For the last time, Roger Federer will feel a knot in his stomach as he faces the long wait before a big match. It’s not a feeling he’ll miss, but at least it’s one he won’t have to do alone. Federer’s retirement from tennis is a historic moment for a sport he helped define, but it won’t be the lonely experience he feared. Instead, at London’s O2 Arena, the city that was the “most special place” of his career, the Laver Cup will host the scene of a sport coming together to bid farewell to perhaps its greatest champion.
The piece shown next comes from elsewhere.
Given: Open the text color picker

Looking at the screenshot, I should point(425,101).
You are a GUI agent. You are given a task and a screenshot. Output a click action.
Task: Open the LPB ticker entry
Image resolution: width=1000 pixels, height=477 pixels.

It’s fitting, and a career that’s been defined by balance and grace will have a final chapter that strikes the right balance between competition and celebration. That doesn’t mean your decision was an easy one. The allure of a final Wimbledon appearance remained at a distance, and the acceptance that his body could no longer meet the physical and mental demands of a final comeback through injury brought with it the most difficult moments of his decision. Ever since he faced the crossroads and turned the turn, though, it was clear to him that it was the right way.
Federer explained his reasoning in the open letter announcing his retirement, but his subsequent media appearances provided further clarification. The 41-year-old understands the limitations of his body and the impact of playing a final singles match would be too expensive to be worth the risk. His loss in July 2021 to Hubert Hurkacz in the Wimbledon quarterfinals will be the last singles match of his career, as well as the moment reality set in. “The last set was one of the worst hours of my career,” he admitted this week.
For Federer, whose career has been marked by successes and records, as well as the beauty and elegance with which he achieved them, this could not have been the final tone. The Laver Cup lacks the grand slam presence and stage that Serena Williams so wonderfully captured in her own goodbye at the US Open just a few weeks ago, but Federer has made it clear that his career has been as much about people, about interactions as much. on and off the court. He loved the life on tour and that’s why his journey took so long.
So the Laver Cup is a reminder of the lives he touched. His long-standing rivalry with Rafael Nadal, for example, has elevated the sport and has always been helped by the image of a battle between friends and not enemies. Federer teased that his final match in doubles will be played alongside Nadal and the player he has competed against in some of his biggest matches may also share his final cycle. “I think it’s a great message as well not just for tennis, but for sports and maybe even beyond,” Federer said.
Those lucky enough to witness his final farewell will appreciate the sweetness of his groundstrokes and the movement of a serve that gave class and efficiency. That Federer has reached these levels after a career start that was initially erratic, often hot-headed, remains one of his greatest accomplishments. Federer retires in peace with his journey, calm with his decision and with no regrets.
There will still be nerves. Federer hasn’t played in over a year and has set his expectations of being “a little competitive” ahead of his return to the court. There will be no talk of records that could have taken place if Federer had gone to a Grand Slam arena for the last time. With Nadal on 22 titles and Djokovic on 21, his total has been surpassed, but one fact that has become clearer after Federer’s retirement is that his legacy will not be measured in counts or numbers. “You don’t need all the records to be happy; I tell you this,” he said.
Billie Jean King called Federer the “champion of the champion” after his retirement, and the greatest of all time will be where he is. At Wimbledon this summer, as the All England Club celebrated 100 years of Center Court, the noise of the crowd rippled and rose like waves at the emergence of each former winner during their performance. King, Bjorn Bjorg, Andy Murray, Venus Williams, Nadal and Novak Djokovic received a standing ovation, but Federer’s reception surprised them. When he leaves to play his final match along the road at the O2 Arena, he will do so again.